Homicides in Chicago outpacing last year after deadliest day so far in 2017 - Chicago Tribune


----------



## cjskelton (Feb 27, 2015)

beltramidave said:


> I obviously have not looked in the right spot for information on this. Can someone share a link?


Vectric sent out a priority booking message to the 2017 conference attendees. Everyone else can register after January 15th.

Jay


----------



## MT Stringer (Aug 15, 2012)

Gary Salisbury said:


> Chicago? Really? Better bring your body armor.
> 
> Homicides in Chicago outpacing last year after deadliest day so far in 2017 - Chicago Tribune


That's what I am talking about!


----------



## edison auto (Nov 13, 2015)

John I will start booking restaurants with black napkins


----------



## honesttjohn (Feb 17, 2015)

That means you're attending, Mark??

I'll start saving the Burger King and Subway coupons.

Debra's laughing. Guess she's coming along.


----------



## Scottart (Jan 8, 2015)

i will likely pass on 2018, unless the agenda is killer. I will check again in January, still haven't digested all the changes in 9.0..


----------



## edison auto (Nov 13, 2015)

I can't find a link either and did not get the email either


----------



## 4DThinker (Feb 16, 2014)

Only previous attendees got the email. Apparently a general announcement/link will come Jan 15.


----------



## honesttjohn (Feb 17, 2015)

Check your email Mark


----------



## edison auto (Nov 13, 2015)

Got it, booked it and booked hotel. Coming in 2days early and leaving on Sunday. Booking restaurants with black napkins.


----------



## honesttjohn (Feb 17, 2015)

What the heck you going to do coming in 2 days early? Oh, I think I know ..... Mama's going shopping. This is going to cost you, Mark. We'll be coming in with a fistful of Subway, Burger King, and Taco Bell coupons to help you out!!


----------



## Gary Salisbury (Apr 11, 2014)

If there was a massive email or letter writing campaign, maybe they would consider going back to Las Vegas.


----------



## honesttjohn (Feb 17, 2015)

Too late I think. This is the earliest they've announced the US site, so I tend to believe there's a lot of details already being worked out.


----------



## honesttjohn (Feb 17, 2015)

Just talked to the hotel. Rooms are at a premium for those dates. You have to go thru Vectric for a guaranteed room as it stands now. And when they're gone that's it for that hotel. Must be a convention or something going on at the same time. Couldn't even book a Delta flight out that Saturday nite back to Detroit. All sold out. Ended up on American.

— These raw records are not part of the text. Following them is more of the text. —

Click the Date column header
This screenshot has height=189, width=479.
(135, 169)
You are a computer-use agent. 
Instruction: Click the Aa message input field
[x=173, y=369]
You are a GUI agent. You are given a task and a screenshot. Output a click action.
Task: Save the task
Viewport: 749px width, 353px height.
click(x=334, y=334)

This ain't gonna be cheap. And I HATE Chicago. Sure not my top ten choice.


----------



## honesttjohn (Feb 17, 2015)

I just cancelled the whole thing. Asked Vectric for my $$ back, cancelled hotel, and will take a hit on the airline tickets -- but it's only from Detroit. Sometimes the early bird doesn't always get the worm.


----------



## 4DThinker (Feb 16, 2014)

Sometimes the worm you thought you wanted wasn't a good worm to eat after all.


----------